In 2017, severe drought conditions occurred in different countries that led to low crop yields and to a decrease in the global production of 4%. For instance, in Spain the reduction was of 25% comparing to 2016. A smaller dedicated area to cereals joined to smaller yields caused by drought, heat stress and too late heavy rains are the main causes of the decrease of global cereal production. In Spain, the production was 6 times less than the global average. (Sources: CIC, Comités de Gestión de la Comisión Europea, MAPA).
The recent extreme weather conditions are carrying out important harvest loses all over the world. The situation in other productive areas as USA has passed from 5 years of extreme drought (California was under state of emergency) to a winter with unprecedented heavy rains in 2017. Along these years, the experts qualified this drought as the most severe of last century, in fact, one year ago the future of part of the economy of the first agricultural power world in USA was in risk.
The 2030 Agenda for Sustainable Development (United Nations) declares that “we are determined to protect the planet from degradation, including through sustainable consumption and production, sustainably managing its natural resources and taking urgent action on climate change, so that it can support the needs of the present and future generations”. Specifically, Goal 15 states our solutions to halt and reverse land degradation.
Green biotechnology is able to offer solutions to all the problems described by applying different tools as biostimulant products and the development of new tolerant varieties to adverse weather conditions. Seed and agrochemical Industry are actively working on the development of these kind of solutions.
IDEN’s mission is to develop biotechnological products and integrated solutions for crop yield and quality enhancement, including agrobiological products, like plant biostimulants and biopesticides to help crops to face the current weather conditions such as drought.
By using biostimulant products it is possible to obtain an improvement on crop yield in extreme weather conditions. In that sense, with the biostimulants developed by IDEN, the plants present a better resistance to abiotic stresses as drought thanks to its effect on plant metabolism.
Biostimulant products contain a wide range of bioactive compounds which improve the efficient use of nutrients and so that, crops can tolerate adverse weather conditions. According to the imminent regulation whose publication is expected in 2019, two categories of biostimulants are distinguished according to their origin: microbial (based on living microorganisms) or non-microbial (organic or inorganic).
The use of extracts produced by beneficial microorganisms, base of IDEN’s products, has been associated to a better crop growth and a yield improvement. For instance, these improvements are associated to a better assimilation through different mechanisms, particularly a better N, P, K absorption when the crops are inoculated.
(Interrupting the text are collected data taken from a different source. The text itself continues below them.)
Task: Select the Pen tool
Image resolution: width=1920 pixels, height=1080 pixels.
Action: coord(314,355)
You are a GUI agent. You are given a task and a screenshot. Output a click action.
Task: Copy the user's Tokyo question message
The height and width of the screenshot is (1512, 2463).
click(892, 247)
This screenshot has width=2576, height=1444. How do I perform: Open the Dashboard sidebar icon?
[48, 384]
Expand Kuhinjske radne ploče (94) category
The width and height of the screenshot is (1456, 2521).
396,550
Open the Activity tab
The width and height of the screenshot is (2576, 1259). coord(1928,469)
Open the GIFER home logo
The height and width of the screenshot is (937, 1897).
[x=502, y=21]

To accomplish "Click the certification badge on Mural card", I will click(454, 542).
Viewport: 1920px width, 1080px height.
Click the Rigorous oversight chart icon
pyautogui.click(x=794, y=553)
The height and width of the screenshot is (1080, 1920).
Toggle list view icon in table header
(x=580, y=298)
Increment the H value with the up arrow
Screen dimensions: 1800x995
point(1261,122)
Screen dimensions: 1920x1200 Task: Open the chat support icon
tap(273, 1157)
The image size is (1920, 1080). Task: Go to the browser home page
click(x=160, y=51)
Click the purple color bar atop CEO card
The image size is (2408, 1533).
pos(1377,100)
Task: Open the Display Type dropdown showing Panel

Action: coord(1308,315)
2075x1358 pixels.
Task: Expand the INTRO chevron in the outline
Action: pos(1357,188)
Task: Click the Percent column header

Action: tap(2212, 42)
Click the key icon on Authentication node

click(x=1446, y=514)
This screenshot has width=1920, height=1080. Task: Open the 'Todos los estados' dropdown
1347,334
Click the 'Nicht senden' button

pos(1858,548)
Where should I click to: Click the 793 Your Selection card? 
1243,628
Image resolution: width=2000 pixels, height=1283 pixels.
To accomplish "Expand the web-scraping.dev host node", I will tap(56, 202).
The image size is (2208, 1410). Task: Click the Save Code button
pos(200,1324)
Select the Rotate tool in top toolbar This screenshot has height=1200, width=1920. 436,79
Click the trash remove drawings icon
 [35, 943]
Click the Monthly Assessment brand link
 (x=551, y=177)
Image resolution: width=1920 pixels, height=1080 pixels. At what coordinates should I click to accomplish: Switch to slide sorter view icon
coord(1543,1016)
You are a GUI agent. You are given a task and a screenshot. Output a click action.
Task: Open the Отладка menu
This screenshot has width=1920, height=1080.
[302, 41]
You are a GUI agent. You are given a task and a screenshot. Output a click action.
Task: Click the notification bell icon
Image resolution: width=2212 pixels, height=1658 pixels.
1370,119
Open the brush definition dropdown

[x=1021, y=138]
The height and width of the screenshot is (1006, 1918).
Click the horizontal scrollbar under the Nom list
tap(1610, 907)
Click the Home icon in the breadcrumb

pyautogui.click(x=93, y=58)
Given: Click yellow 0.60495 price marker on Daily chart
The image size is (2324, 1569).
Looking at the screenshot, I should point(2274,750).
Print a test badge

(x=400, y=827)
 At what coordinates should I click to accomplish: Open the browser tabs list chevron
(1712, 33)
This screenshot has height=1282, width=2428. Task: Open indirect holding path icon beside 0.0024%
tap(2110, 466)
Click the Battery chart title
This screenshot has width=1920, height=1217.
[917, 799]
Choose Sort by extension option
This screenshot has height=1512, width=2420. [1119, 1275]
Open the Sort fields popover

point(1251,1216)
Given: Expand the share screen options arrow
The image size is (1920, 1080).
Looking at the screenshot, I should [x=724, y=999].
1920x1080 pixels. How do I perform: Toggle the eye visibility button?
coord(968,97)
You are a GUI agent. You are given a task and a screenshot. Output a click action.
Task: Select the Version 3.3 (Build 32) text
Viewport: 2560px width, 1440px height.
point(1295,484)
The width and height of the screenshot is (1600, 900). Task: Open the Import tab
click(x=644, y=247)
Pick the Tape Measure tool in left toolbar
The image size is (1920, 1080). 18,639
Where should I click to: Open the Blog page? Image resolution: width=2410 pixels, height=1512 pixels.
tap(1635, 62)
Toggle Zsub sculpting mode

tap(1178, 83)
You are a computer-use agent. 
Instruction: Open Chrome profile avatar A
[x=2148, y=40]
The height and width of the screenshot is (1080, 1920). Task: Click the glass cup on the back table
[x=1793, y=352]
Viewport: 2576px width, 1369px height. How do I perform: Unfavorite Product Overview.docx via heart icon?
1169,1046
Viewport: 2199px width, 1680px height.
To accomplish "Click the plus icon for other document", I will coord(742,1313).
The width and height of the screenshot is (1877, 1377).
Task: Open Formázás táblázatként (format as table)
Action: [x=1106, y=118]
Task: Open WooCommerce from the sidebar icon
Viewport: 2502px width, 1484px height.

Some of these microorganism’s extracts facilitate the nutrient absorption and some others, facilitate a higher root system development, therefore, they are very useful and interesting for fighting against abiotic stresses. IDEN’s biostimulants represent a new segment in non-microbial biostimulants based on their origin from extracts produced by microorganisms.
Today’s agriculture demands a balance between high production by guaranteeing consumers, farmers and environment safety. Generally, biostimulants are biodegradable, nontoxic, non-contaminant, harmless for the auxiliary fauna, moreover, they have a minimum safety period of time, without residues for both crops and fruits. For all that, biostimulants are products with many advantages for facing up adverse elements such as frost damages. Besides, biostimulants are suitable for all kind of agriculture handlings from conventional to organic.